Pergunta 8: Apesar de tudo isso, como é que os seus sucessos no campo de batalha e as vitórias das forças governamentais, ajudam na transição política? Há aqueles que acreditam que isso fará com que a sua posição nas negociações de Genebra sejam mais duras. Isso ameaçaria o processo político?

Presidente Assad: Esta é uma pergunta muito importante, porque há aqueles que acusam nós e a Rússia disso, já que a luta da Rússia contra o terrorismo é retratada como apoio ao presidente ou o governo sírio, e, consequentemente, é um obstáculo em face do processo político. Isso teria sido verdadeiro se não fossemos flexíveis, desde o início, ou se tivéssemos sido muito intransigentes. Mas se você voltar para a política do Estado sírio para os últimos cinco anos, você vai descobrir que temos respondido a todas as iniciativas sem excepção, e de todas as direções, mesmo quando elas não eram genuínas. O nosso objetivo era que nós não queríamos deixar de tentar qualquer oportunidade para resolver a crise síria. É por isso que eu posso resumir a resposta a este ponto, dizendo que o apoio militar russo, o apoio dos amigos da Síria, e todas as conquistas militares sírias vão acelerar a solução política e não o contrário. Nós não mudamos nossas posições, nem antes do apoio russo, nem depois. Fomos para Genebra, e ainda somos flexíveis. Mas, ao mesmo tempo, essas vitórias terão um impacto sobre as forças e os estados que obstruem a solução, porque esses estados, principalmente a Arábia Saudita, Turquia, França e Grã-Bretanha apostam em uma falha no campo de batalha, a fim de impor as suas condições de negociações políticas. Então, essas ações militares e o progresso militar levará a acelerar a solução política e não a obstruí-la.

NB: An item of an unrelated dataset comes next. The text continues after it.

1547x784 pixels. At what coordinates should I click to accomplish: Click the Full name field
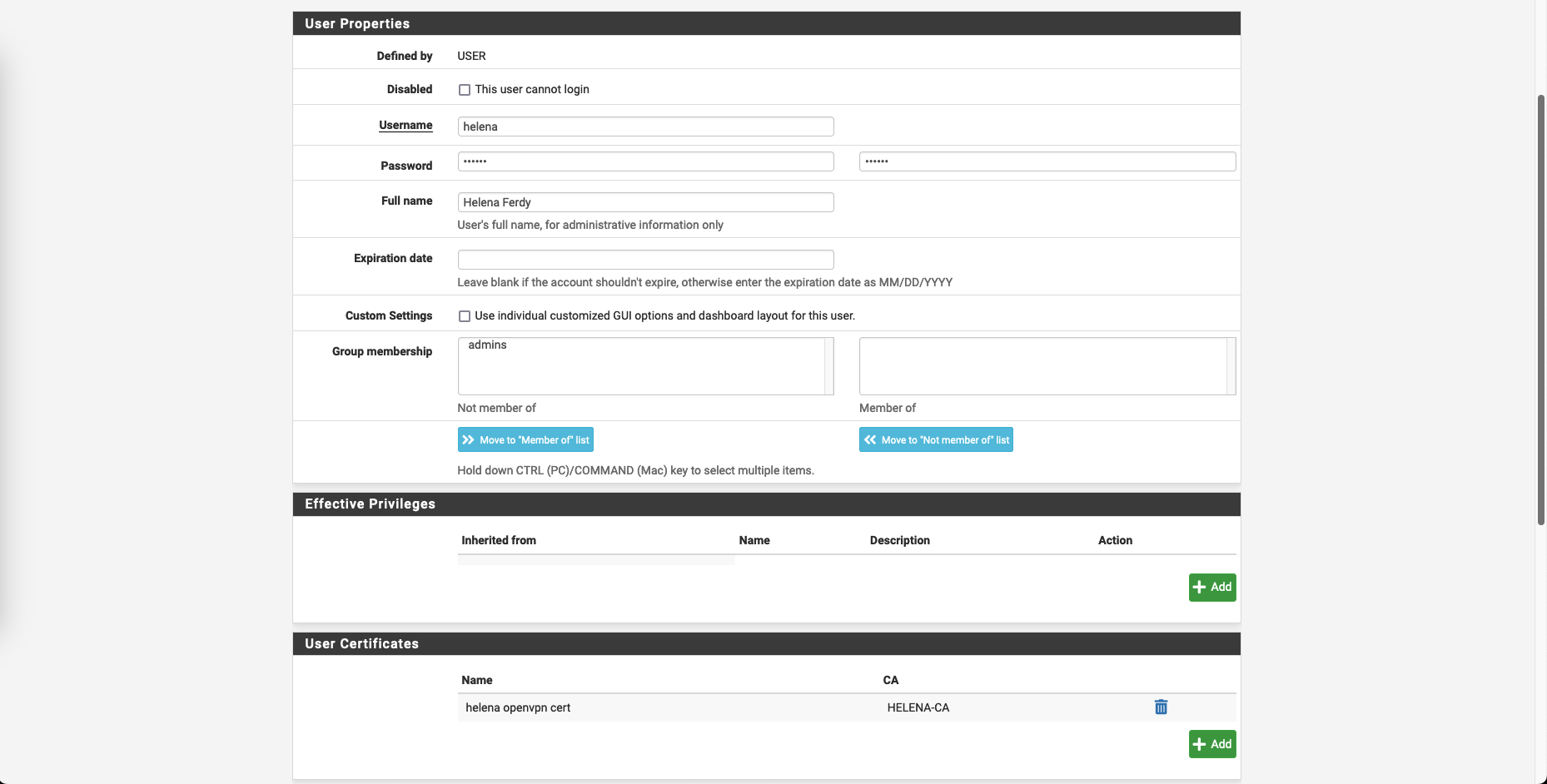645,202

Pergunta 9: Se falarmos sobre o futuro, como é que você prevê a existência de bases militares estrangeiras em território sírio, no futuro? De acordo com quais condições essas bases permaneceriam? E a Síria precisa delas?

Presidente Assad: Se falarmos sobre o período atual, período de terrorismo, sim, nós certamente precisamos delas, porque elas são eficazes no combate ao terrorismo. Mesmo que a situação na Síria tenha se tornado estável novamente, a partir de uma perspectiva de segurança, a luta contra o terrorismo não é rápida ou é transitória. O terrorismo se espalhou por décadas nesta região, e ele precisa de um longo período de tempo para se combater. Isto é, por um lado ou por outro, isto não está relacionado com o combate ao terrorismo somente. Está relacionada com a situação internacional em geral. Infelizmente, o Ocidente, durante a Guerra Fria, depois dela e até agora não mudou sua política. Ele (o ocidente) quer dominar a tomada das decisões internacionais. E, infelizmente, também, as Nações Unidas não foram capazes de desempenharem um papel de manutenção da paz no mundo. Então, até esse momento, até que a Organização das Nações Unidas recupera seu verdadeiro papel, bases militares continuam a serem necessárias para nós, para você, para o equilíbrio internacional no mundo. Este é um fato independentemente de nós concordarmos ou discordarmos com ele, mas por enquanto continua a ser necessário.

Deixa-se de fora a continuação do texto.